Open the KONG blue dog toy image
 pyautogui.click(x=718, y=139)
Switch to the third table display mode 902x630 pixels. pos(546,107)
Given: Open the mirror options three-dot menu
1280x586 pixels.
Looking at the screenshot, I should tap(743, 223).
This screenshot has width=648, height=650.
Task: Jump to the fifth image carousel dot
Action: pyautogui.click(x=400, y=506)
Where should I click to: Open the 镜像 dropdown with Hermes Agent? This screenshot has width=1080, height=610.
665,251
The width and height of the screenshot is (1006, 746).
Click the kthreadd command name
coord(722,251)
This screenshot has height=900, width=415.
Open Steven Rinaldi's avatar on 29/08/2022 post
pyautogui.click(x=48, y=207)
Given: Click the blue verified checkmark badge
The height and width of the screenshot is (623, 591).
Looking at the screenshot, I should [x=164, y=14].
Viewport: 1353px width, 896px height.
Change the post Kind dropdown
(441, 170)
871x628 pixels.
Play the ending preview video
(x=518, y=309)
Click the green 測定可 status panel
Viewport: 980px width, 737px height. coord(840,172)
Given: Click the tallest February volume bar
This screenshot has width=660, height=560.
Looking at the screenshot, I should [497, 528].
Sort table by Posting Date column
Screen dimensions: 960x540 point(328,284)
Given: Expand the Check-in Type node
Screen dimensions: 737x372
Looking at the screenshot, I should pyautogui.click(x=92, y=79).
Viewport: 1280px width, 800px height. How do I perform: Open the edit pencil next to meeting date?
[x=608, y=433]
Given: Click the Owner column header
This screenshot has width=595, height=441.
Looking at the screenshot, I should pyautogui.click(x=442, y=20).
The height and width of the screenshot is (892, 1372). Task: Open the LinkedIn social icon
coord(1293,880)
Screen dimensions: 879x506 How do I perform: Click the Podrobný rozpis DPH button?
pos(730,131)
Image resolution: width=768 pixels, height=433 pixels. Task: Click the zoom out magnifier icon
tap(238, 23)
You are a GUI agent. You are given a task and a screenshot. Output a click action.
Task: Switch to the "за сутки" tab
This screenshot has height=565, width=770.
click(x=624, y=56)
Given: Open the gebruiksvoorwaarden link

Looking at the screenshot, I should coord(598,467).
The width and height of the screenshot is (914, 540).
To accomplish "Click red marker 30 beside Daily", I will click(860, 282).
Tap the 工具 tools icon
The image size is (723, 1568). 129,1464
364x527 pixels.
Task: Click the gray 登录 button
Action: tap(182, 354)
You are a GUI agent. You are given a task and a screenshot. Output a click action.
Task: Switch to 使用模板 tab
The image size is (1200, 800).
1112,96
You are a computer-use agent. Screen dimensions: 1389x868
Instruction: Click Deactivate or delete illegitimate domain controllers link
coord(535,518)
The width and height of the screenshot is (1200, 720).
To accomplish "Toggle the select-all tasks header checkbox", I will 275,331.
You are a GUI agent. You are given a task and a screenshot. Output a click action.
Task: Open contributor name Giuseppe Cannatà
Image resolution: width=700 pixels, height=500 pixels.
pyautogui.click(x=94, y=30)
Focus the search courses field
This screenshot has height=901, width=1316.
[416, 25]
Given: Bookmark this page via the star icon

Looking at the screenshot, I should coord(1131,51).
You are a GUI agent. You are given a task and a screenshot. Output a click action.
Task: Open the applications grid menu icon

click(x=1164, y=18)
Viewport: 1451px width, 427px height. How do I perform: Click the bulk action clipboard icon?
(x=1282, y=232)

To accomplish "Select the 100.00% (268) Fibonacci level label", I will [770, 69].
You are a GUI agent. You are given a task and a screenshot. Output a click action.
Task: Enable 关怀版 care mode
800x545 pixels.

● ● ● ●

## [ABOUT THIS EXERCISE]
Each line above needs to be output again, exactly as shown.

## [RESULT FOR THIS EXERCISE]
Open the KONG blue dog toy image
 pyautogui.click(x=718, y=139)
Switch to the third table display mode 902x630 pixels. pos(546,107)
Given: Open the mirror options three-dot menu
1280x586 pixels.
Looking at the screenshot, I should tap(743, 223).
This screenshot has width=648, height=650.
Task: Jump to the fifth image carousel dot
Action: pyautogui.click(x=400, y=506)
Where should I click to: Open the 镜像 dropdown with Hermes Agent? This screenshot has width=1080, height=610.
665,251
The width and height of the screenshot is (1006, 746).
Click the kthreadd command name
coord(722,251)
This screenshot has height=900, width=415.
Open Steven Rinaldi's avatar on 29/08/2022 post
pyautogui.click(x=48, y=207)
Given: Click the blue verified checkmark badge
The height and width of the screenshot is (623, 591).
Looking at the screenshot, I should [x=164, y=14].
Viewport: 1353px width, 896px height.
Change the post Kind dropdown
(441, 170)
871x628 pixels.
Play the ending preview video
(x=518, y=309)
Click the green 測定可 status panel
Viewport: 980px width, 737px height. coord(840,172)
Given: Click the tallest February volume bar
This screenshot has width=660, height=560.
Looking at the screenshot, I should [497, 528].
Sort table by Posting Date column
Screen dimensions: 960x540 point(328,284)
Given: Expand the Check-in Type node
Screen dimensions: 737x372
Looking at the screenshot, I should pyautogui.click(x=92, y=79).
Viewport: 1280px width, 800px height. How do I perform: Open the edit pencil next to meeting date?
[x=608, y=433]
Given: Click the Owner column header
This screenshot has width=595, height=441.
Looking at the screenshot, I should pyautogui.click(x=442, y=20).
The height and width of the screenshot is (892, 1372). Task: Open the LinkedIn social icon
coord(1293,880)
Screen dimensions: 879x506 How do I perform: Click the Podrobný rozpis DPH button?
pos(730,131)
Image resolution: width=768 pixels, height=433 pixels. Task: Click the zoom out magnifier icon
tap(238, 23)
You are a GUI agent. You are given a task and a screenshot. Output a click action.
Task: Switch to the "за сутки" tab
This screenshot has height=565, width=770.
click(x=624, y=56)
Given: Open the gebruiksvoorwaarden link

Looking at the screenshot, I should coord(598,467).
The width and height of the screenshot is (914, 540).
To accomplish "Click red marker 30 beside Daily", I will click(860, 282).
Tap the 工具 tools icon
The image size is (723, 1568). 129,1464
364x527 pixels.
Task: Click the gray 登录 button
Action: tap(182, 354)
You are a GUI agent. You are given a task and a screenshot. Output a click action.
Task: Switch to 使用模板 tab
The image size is (1200, 800).
1112,96
You are a computer-use agent. Screen dimensions: 1389x868
Instruction: Click Deactivate or delete illegitimate domain controllers link
coord(535,518)
The width and height of the screenshot is (1200, 720).
To accomplish "Toggle the select-all tasks header checkbox", I will 275,331.
You are a GUI agent. You are given a task and a screenshot. Output a click action.
Task: Open contributor name Giuseppe Cannatà
Image resolution: width=700 pixels, height=500 pixels.
pyautogui.click(x=94, y=30)
Focus the search courses field
This screenshot has height=901, width=1316.
[416, 25]
Given: Bookmark this page via the star icon

Looking at the screenshot, I should coord(1131,51).
You are a GUI agent. You are given a task and a screenshot. Output a click action.
Task: Open the applications grid menu icon

click(x=1164, y=18)
Viewport: 1451px width, 427px height. How do I perform: Click the bulk action clipboard icon?
(x=1282, y=232)

To accomplish "Select the 100.00% (268) Fibonacci level label", I will [770, 69].
You are a GUI agent. You are given a task and a screenshot. Output a click action.
Task: Enable 关怀版 care mode
800x545 pixels.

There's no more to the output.